On 3/5/19 1:15 AM, Oren Twaig wrote:
> Hello Suravee,
> 
> According to AMD's SDM, the target-not-running incomplete
> ipi exit is only received if any of the destination cpus had the
> not-running bit set in the avic backing page.

I believe you are referring to the "isRunning" (IR) bit is in the
AVIC physical APIC ID table entry.

> However, not before the CPU _already_ set the relevant IRR bit
> in all these cpus.

Not sure what you meant here.

> In this change, the patch forces KVM to send another interrupt 
> to the vcpu whether SVM already did that or not. Which means
> the vcpu/s, under some conditions, can get an EXTRA interrupt
> it never intended to get >> Example:
>    1. vcpu B: Is in "not-running" state.
>    2. vcpu A: Writes to the ICR to send vector 80 to vcpu B
>    3. vcpu A: SVM updates vcpu B IRR with bit 80
>    4. vcpu A: SVM exits on incomplete IPI target-not-running exit.
>    5. vcpu A: Now stops executing any code @ hypervisor level.
>    6. vcpu B: Due to another interrupt (like lapic timer)
>       resumes running the guest. While handling interrupts,
>       it also handles interrupt vector 80 (as it's in his IRR)
>    7. vcpu A: resumes executing the below code and sends
>       an _additional_interrupt to vcpu B.
> 
> Overall, vcpu B got two interrupts. The second is unwanted and
> not documented in the system architecture.
>
> Can you please elaborate more to why the implementation
> below conflict with the specifications (which was the code
> before this commit) ?
This patch was introduced to fix an issue where the SVM driver tries to
handle the step 5 above by scheduling vcpu B into _running_ state to handle
the IPI from vcpu A. However, prior to this patch, vcpu B was never get
scheduled to run unless there are other interrupts (e.g. timer).
This should not be the case as Vcpu B should have been running regardless
of other interrupts. So, I don't think step 6 and 7 above are correct.

The issue was caused by the apic->irr_pending not set to true when trying to
get vcpu B scheduled.
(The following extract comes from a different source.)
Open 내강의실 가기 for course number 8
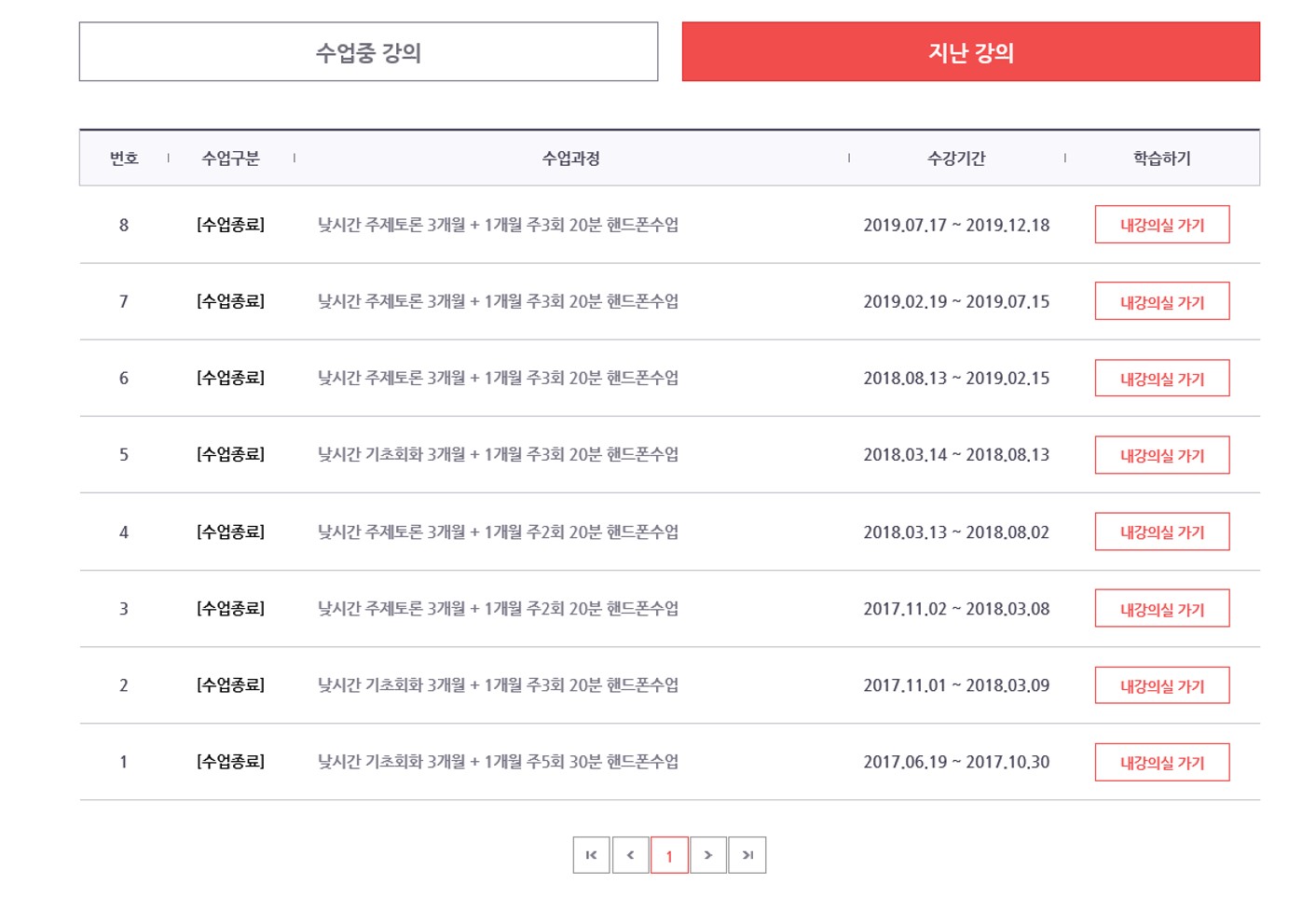 (x=1161, y=225)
This flag is checked in apic_find_highest_irr() before
searching for the highest bit.

To fix the issue, I decided to leverage the existing emulation code for
ICR and ICR2, which in turn calls apic_send_ipi() to deliver interrupt to vpu B.
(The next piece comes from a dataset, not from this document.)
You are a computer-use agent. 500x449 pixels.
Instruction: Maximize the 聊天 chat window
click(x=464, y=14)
However, looking a bit more closely, I notice the logic in svm_deliver_avic_intr()
should also have been changed from kvm_vcpu_wake_up() to kvm_vcpu_kick()
since the latter will result in clearing the IRR bit for the IPI vector
when trying to send IPI as part of the following call path.

   vcpu_enter_guest()
     |-- inject_pending_event()
       |-- kvm_cpu_get_interrupt()
         |--  kvm_get_apic_interrupt()
           |-- apic_clear_irr()
           |-- apic_set_isr()
           |-- apic_update_ppr() ....

Please see the patch below.

Not sure if this would address the problem you are seeing.

Thanks,
Suravee

diff --git a/arch/x86/kvm/svm.c b/arch/x86/kvm/svm.c
index 24dfa6a93711..d2841c3dbc04 100644
--- a/arch/x86/kvm/svm.c
+++ b/arch/x86/kvm/svm.c
@@ -5219,11 +5256,13 @@ static void svm_deliver_avic_intr(struct kvm_vcpu *vcpu, int vec)
         kvm_lapic_set_irr(vec, vcpu->arch.apic);
         smp_mb__after_atomic();

-       if (avic_vcpu_is_running(vcpu))
+       if (avic_vcpu_is_running(vcpu)) {
                 wrmsrl(SVM_AVIC_DOORBELL,
                        kvm_cpu_get_apicid(vcpu->cpu));
-       else
-               kvm_vcpu_wake_up(vcpu);
+       } else {
+               kvm_make_request(KVM_REQ_EVENT, vcpu);
+               kvm_vcpu_kick(vcpu);
+       }
  }

  static void svm_ir_list_del(struct vcpu_svm *svm, struct amd_iommu_pi_data *pi)